Il est vrai que le découpage administratif du territoire est composé de plusieurs strates, résultat de l'histoire, dont l'efficacité laisse à désirer. Par exemple, il y a en France pas loin de 37000 communes,... soit plus que dans tout le reste de l'Union européenne. Les régions françaises semblent en revanche bien petites (par la taille comme par le budget dont elles disposent) comparées à leurs homologues allemandes, italiennes ou espagnoles; cela les affaiblit lorsqu'elles cherchent à mettre sur pied des accords transfrontaliers avec des régions européennes voisines.
Surtout, les citoyens ont du mal à comprendre qui fait quoi et cette dilution des responsabilités accroît le sentiment d'opacité des cicuits décisionnels.

Une remise à plat du système a souvent été évoquée, mais elle s'est heurtée tant au blocage des élus qu'à l'inertie des populations (qui veulent conserver "leur" territoire).

Les régions : combien y en a-t-il ?
On compte 21 régions dans l’hexagone, auxquelles s’ajoute la Corse, qui bénéficie d’un statut spécial, et quatre régions d’outre-mer, ces dernières n’étant composées chacune que d’un département. Les velléités d’instauration d’une “Assemblée unique” dans les DOM, après l’élection de François Mitterrand en 1981, ont été brisées par la mobilisation des “départementalistes” qui y voyaient un premier pas vers une éventuelle indépendance et par la censure du Conseil constitutionnel.

En métropole même, le découpage n'est pas forcément des plus heureux : est-il logique que Nantes ne fasse administrativement pas partie de la Bretagne ? Plusieurs petites régions n'auraient-elles pas pu être regroupées pour former des ensembles plus efficaces et plus puissants ?


(Image : Minstère des Affaires étrangères)
NB: Les DOM ne sont pas à l'échelle.

Quels sont les pouvoirs du Conseil régional ?

Il ne faut pas se leurrer : malgré les lois de décentralisation, qui ont tranféré une partie des compétences de l'Etat aux collectivités locales, la France reste un pays de tradition jacobine. Les régions françaises ne jouent qu'un rôle secondaire dans la vie politique et économique du pays. Cela s'explique notamment par leur taille modeste et par des ressources budgétaires limitées. Au total, les régions gèrent environ 75 milliards de francs, soit moins de 2 % des prélèvements obligatoires. Jean-Paul Besset signalait dans Le Monde du 4 mars que "le budget moyen d'une région française est inférieur à celui d'un film à grand spectacle, genre Titanic ou Amistad. Pas de quoi mener une action d'envergure".
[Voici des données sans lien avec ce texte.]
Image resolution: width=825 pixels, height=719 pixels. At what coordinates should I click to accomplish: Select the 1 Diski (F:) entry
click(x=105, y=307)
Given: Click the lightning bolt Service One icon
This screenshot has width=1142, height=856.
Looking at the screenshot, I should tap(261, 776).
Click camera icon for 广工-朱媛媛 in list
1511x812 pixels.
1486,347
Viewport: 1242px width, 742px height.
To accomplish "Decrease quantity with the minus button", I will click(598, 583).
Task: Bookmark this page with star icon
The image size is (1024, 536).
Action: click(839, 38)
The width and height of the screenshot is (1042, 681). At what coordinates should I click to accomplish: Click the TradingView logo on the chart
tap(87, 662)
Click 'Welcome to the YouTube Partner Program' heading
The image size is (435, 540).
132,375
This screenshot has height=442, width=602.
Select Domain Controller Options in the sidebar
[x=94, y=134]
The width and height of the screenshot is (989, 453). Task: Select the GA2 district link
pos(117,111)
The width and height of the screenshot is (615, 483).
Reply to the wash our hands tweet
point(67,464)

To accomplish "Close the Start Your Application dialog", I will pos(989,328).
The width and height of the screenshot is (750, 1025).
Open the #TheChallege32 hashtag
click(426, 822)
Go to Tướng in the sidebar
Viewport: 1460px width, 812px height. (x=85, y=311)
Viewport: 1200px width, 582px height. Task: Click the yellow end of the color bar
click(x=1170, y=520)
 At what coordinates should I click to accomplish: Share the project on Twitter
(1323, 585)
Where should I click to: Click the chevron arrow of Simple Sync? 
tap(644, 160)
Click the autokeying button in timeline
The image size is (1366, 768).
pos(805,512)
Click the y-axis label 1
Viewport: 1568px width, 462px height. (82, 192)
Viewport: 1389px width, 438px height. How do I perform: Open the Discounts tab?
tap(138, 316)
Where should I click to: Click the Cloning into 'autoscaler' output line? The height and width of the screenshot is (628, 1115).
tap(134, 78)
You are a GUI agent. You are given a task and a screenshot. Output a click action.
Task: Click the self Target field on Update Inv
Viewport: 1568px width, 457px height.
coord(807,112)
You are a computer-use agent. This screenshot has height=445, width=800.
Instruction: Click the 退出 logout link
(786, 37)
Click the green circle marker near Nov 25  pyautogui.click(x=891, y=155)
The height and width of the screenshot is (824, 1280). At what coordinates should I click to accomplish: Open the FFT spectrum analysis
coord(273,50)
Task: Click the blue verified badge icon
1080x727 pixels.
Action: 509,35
Cependant, les régions contribuent à préparer l'avenir. Près des deux-tiers de leurs dépenses vont aux investissements à long terme (alors que les dépenses de fonctionnement mangent l'essentiel du budget des départements et des communes). C'est dans le secteur de la formation que leur responsabilité est la plus visible : les régions sont en effet en charge de la construction et de l'entretien des lycées (mais les personnels restent rémunérés par l'Etat) et de la formation profesionnelle des jeunes. Leur compétence s'exerce aussi en matière de transport (pour les liaisons d'intérêt régional) et de plus en plus dans le domaine de l'environnement (exemple des parcs naturels régionaux). Des aides directes ou indirectes au développement économique sont en principe possibles, mais force est de constater que celles-ci sont encore embryonnaires.

Toutefois, le président du Conseil régional peut infléchir l'action de l'Etat sur le terrain. Il signe en effet avec le représentant de celui-ci (le préfet de région) un contrat de plan. L'Etat et les collectivités locales cofinancent ainsi des projets conformes aux objectifs prioritaires du plan national. Parfois combinés avec les aides européennes du FEDER, ces moyens complémentaires permettent aux régions d'influencer leur futur.

Comment est élu un Conseil régional ?

C’est un scrutin de liste à la proportionnelle dans le cadre départemental. Autrement dit, pour une même région, des listes différentes se présentent dans chaque département. Les configurations ne sont pas nécessairement les mêmes d’un département à l’autre au sein d’une même région. Prenons pour exemple les trois départements de la région Poitou-Charente : la “gauche plurielle” va unie à la bataille en Charente-Maritime, mais en Charente, le PRG (radicaux de gauche) fait liste à part; dans la Vienne, c’est une autre composante de la majorité, les Verts, qui n’a pas voulu se retrouver sur la liste menée par un socialiste et qui présente une liste autonome.

Le nombre de liste varie donc selon les départements. Le record toute catégorie va cette année à l’île de la Réunion avec… 22 listes ! En revanche, les électeurs de l’Aveyron, du Cher, de l’Indre ou de la Haute-Loire n’auront à choisir qu’entre quatre bulletins pour ces régionales.

Le nombre de conseillers régionaux attribué à un département dépend de la taille de celui-ci. La Lozère, peu peuplée, n’envoie que trois élus au Conseil régional du Languedoc-Roussillon alors que les habitants du département du Nord élisent 72 conseillers régionaux.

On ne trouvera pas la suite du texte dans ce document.